Le roman « Patria o Muerte » d’Alberto Barrera Tyszka, traduit en français sous le titre « les derniers jours du Commandant » raconte l’étrange atmosphère qui régna au Venezuela à partir de la révélation du cancer du président Hugo Chavez en juin 2011 jusqu’à son décès le 18 février 2013.
Au pouvoir depuis 1999, Chavez « avait refondé l’Etat et le pays comme un système que ne fonctionnait qu’en tournant autour de lui, en prononçant son nom ». Sa maladie, et son mutisme alors qu’il était autrefois capable de parler des heures à des foules hypnotisées, créa un vide vertigineux. Le pays, dit Barrera Tyszka, s’était transformé en salle d’attente, en couloir d’hôpital bruissant de rumeurs et de questions.

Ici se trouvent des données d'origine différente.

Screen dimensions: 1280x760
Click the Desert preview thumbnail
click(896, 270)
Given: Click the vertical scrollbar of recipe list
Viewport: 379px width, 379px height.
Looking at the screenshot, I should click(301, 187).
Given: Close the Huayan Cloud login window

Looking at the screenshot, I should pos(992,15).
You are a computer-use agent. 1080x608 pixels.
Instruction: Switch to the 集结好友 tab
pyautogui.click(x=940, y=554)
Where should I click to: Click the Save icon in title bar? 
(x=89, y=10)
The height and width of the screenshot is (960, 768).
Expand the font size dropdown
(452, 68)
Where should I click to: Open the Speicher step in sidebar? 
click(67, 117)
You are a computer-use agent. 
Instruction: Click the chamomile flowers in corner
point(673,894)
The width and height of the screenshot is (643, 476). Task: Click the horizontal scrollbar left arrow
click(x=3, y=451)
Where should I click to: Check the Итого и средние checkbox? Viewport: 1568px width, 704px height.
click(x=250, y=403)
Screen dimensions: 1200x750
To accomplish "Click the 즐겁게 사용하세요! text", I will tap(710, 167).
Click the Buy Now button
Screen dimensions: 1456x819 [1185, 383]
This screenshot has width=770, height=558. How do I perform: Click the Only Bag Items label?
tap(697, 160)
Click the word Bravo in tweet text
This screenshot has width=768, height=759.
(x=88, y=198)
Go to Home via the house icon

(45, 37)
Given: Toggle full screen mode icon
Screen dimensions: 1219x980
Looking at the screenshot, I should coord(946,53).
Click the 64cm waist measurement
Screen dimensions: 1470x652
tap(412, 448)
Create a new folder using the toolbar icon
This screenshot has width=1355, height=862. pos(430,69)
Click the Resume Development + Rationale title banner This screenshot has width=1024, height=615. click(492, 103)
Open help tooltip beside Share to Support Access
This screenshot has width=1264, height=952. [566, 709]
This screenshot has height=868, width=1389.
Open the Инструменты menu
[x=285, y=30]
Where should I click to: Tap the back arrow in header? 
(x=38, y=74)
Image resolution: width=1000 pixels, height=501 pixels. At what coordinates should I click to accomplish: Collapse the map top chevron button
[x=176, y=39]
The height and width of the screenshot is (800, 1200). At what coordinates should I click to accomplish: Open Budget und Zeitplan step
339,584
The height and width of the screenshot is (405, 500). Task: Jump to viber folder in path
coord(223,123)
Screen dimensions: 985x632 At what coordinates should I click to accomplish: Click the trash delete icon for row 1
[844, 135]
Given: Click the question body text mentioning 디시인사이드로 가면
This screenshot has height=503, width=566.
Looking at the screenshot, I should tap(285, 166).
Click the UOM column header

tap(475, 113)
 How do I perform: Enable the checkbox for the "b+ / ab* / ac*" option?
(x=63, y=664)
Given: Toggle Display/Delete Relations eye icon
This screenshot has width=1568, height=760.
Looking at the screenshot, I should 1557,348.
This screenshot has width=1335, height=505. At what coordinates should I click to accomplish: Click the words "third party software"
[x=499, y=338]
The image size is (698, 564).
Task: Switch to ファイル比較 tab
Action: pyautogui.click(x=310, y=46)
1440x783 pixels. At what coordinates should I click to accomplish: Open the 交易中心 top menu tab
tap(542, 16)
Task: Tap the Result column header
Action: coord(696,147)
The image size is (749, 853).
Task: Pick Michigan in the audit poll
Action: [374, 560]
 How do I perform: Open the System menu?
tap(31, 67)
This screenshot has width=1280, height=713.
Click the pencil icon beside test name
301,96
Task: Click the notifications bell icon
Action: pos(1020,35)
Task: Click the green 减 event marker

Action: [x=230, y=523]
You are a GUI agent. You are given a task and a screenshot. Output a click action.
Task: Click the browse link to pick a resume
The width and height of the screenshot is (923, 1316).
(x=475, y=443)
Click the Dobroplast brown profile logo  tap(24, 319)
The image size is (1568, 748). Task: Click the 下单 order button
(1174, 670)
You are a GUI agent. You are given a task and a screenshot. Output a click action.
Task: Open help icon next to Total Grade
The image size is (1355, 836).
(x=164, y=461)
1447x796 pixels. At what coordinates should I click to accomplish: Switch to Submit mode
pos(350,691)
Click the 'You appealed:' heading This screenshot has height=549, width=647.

L’auteur parle de société pré-apocalyptique, d’une nation en conflit, toujours au bord de l’explosion. Il y a les anti-chavistes, ceux que le pouvoir qualifie de « escálidos » (décharnés), qui dénoncent la priorité des fables sur les faits et la corruption des dirigeants, particulièrement les militaires qui ont transformé le pays en caserne et détournent des milliards. Et d’un autre côté, ceux qui appuient inconditionnellement le président-Commandant.
L’un d’entre eux, arrivé à la soixantaine, voit dans la révolution bolivarienne la réalisation de ses idéaux de jeunesse : le gouvernement proposait « une sorte de parc thématique des années soixante ».
On croise dans le livre trois femmes d’un quartier populaire de Caracas ; leur business consiste à occuper des logements dont les propriétaires veulent expulser les locataires. L’une d’elles raconte que, petite fille, la maîtresse de maison d’une famille bourgeoise avait refusé de lui servir de l’eau dans un verre : elle lui avait donné un gobelet en plastique. C’est le regard que nous portons sur nous-mêmes et que nous portons sur les autres, les riches, dit-elle, que le président a changé.
Il y avait toujours eu une composante mystique au chavisme. Dans le slogan « la patrie ou la mort », le défi à la mort constituait une posture indubitablement spirituelle. Mais à mesure que le président s’approchait lui-même de la mort, la religiosité prit le premier rôle. L’auteur cite Chavez lui-même « Donne-moi vie, Christ, donne-moi ta couronne, donne-moi ta croix, donne-moi tes épines, moi je saigne mais donne-moi vie, ne m’emporte pas tout de suite parce que j’ai encore beaucoup de choses à faire. » Et l’auteur de commenter : « le président devint muet, la voix réduite au silence commença à être remplacée par le mythe (…) Un nouveau produit religieux : voici le Christ des pauvres. »
« Patria o muerte » n’est pas un essai, mais un roman dont les personnages ont une vraie épaisseur humaine et sont impliqués dans une vraie intrigue.
Miguel Sanabria, un oncologue à la retraite, reçoit de son neveu un colis embarrassant : les dernières paroles de Chavez, enregistrées à son insu sur un téléphone portable alors qu’il était soigné à Cuba.
L’appartement situé en dessous du sien est habité par Fredy, un journaliste qui projette d’écrire un livre qui dise la vérité sur la maladie du président et est prêt à tout pour obtenir des renseignements : tout, y compris contracter un mariage blanc avec une Cubaine, alors qu’il vit avec Tatiana et leur fils Rodrigo.
Rodrigo est en contact par internet avec Maria, une fille âgée, comme lui, d’une dizaine d’années. La mère de Maria vit dans la terreur permanente des bandes qui sévissent dans le quartier et peuvent tuer pour arracher un sac à mains. Possédée par la peur, elle a transformé leur appartement en camp retranché, allant jusqu’à retirer sa fille de l’école. Rodrigo et Maria seront eux aussi porteurs, malgré eux, du secret de la mort de Chavez.
Le moment de crise existentielle que vit le pays se répercute directement sur la vie des individus, quel que soit leur âge et leur milieu social.